The Yale Law Journal

VOLUME
127
2017-2018
NUMBER
7
May 2018
1742-2203

Mergers that Harm Sellers

Antitrust Law

abstract. This Feature examines the antitrust treatment of mergers that harm sellers. We separately consider two mechanisms of harm, increased classical monopsony power and increased bargaining leverage. We show that lost upstream competition is an actionable harm to the competitive process. Our central claim is that harm to sellers in an input market is sufficient to support antitrust liability. We defend this conclusion against the contrary view that demonstrated harm to the merging firms’ downstream purchasers or final consumers is an essential element of any antitrust claim. Nor is it necessary for plaintiffs to demonstrate a reduction in the input quantity transacted.
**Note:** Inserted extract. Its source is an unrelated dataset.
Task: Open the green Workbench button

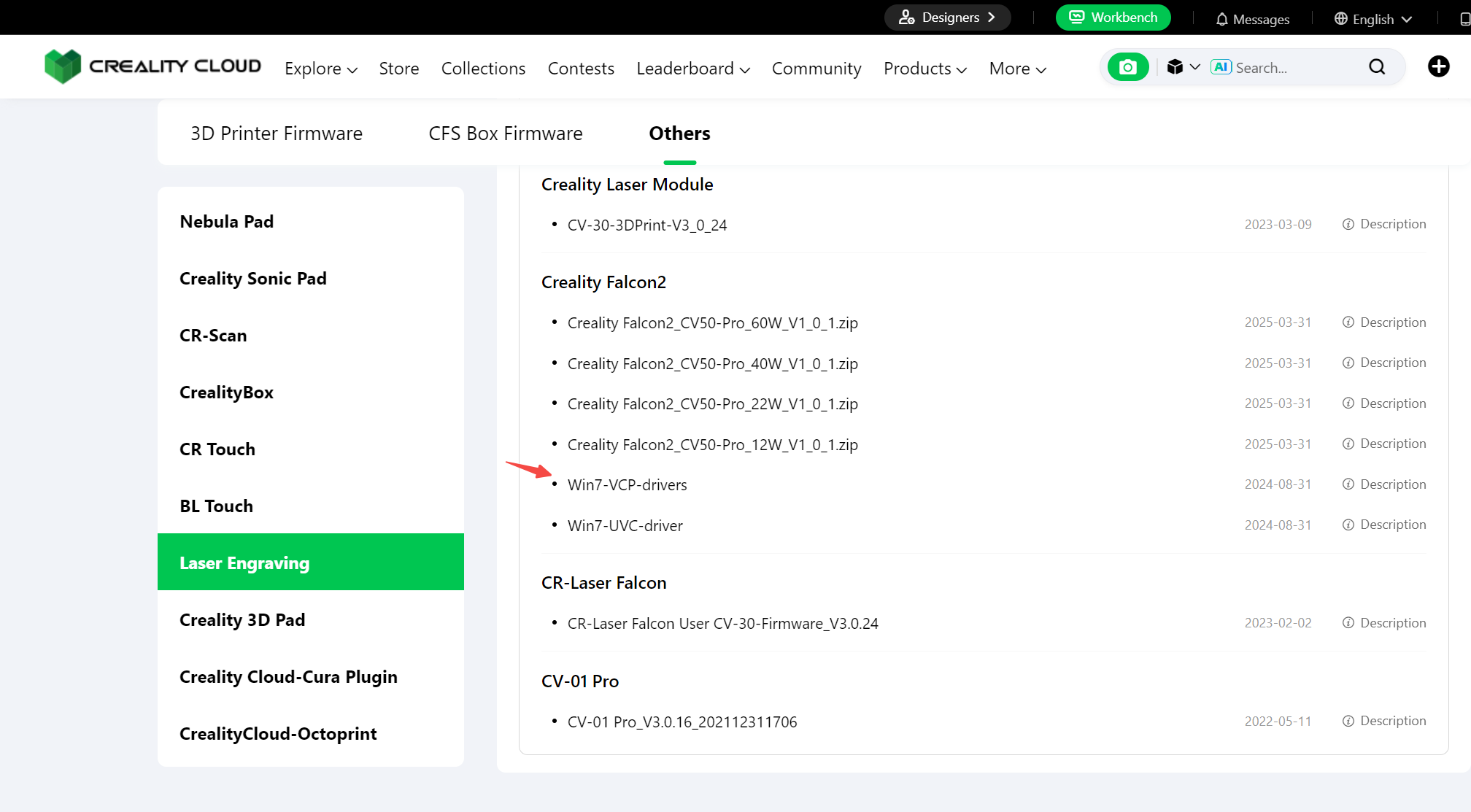Action: coord(1113,18)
We further argue that claimed “efficiencies” premised on a reduction in buy-side competition are not efficiencies at all.

authors. C. Scott Hemphill is Professor of Law at New York University School of Law; Nancy L. Rose is the Charles P. Kindleberger Professor of Applied Economics at the Massachusetts Institute of Technology. Hemphill is an economic expert witness in an antitrust case alleging harm to sellers. We thank Jonathan Baker, David Balan, Peter Carstensen, Joseph Farrell, Debbie Feinstein, Nicholas Hill, Herbert Hovenkamp, Jonathan Jacobs, Jonathan Jacobson, Doug Melamed, Aviv Nevo, Jonathan Sallet, Fiona Scott Morton, Carl Shapiro, William Stallings, Tim Wu, and Matthew Yglesias for helpful comments and discussions.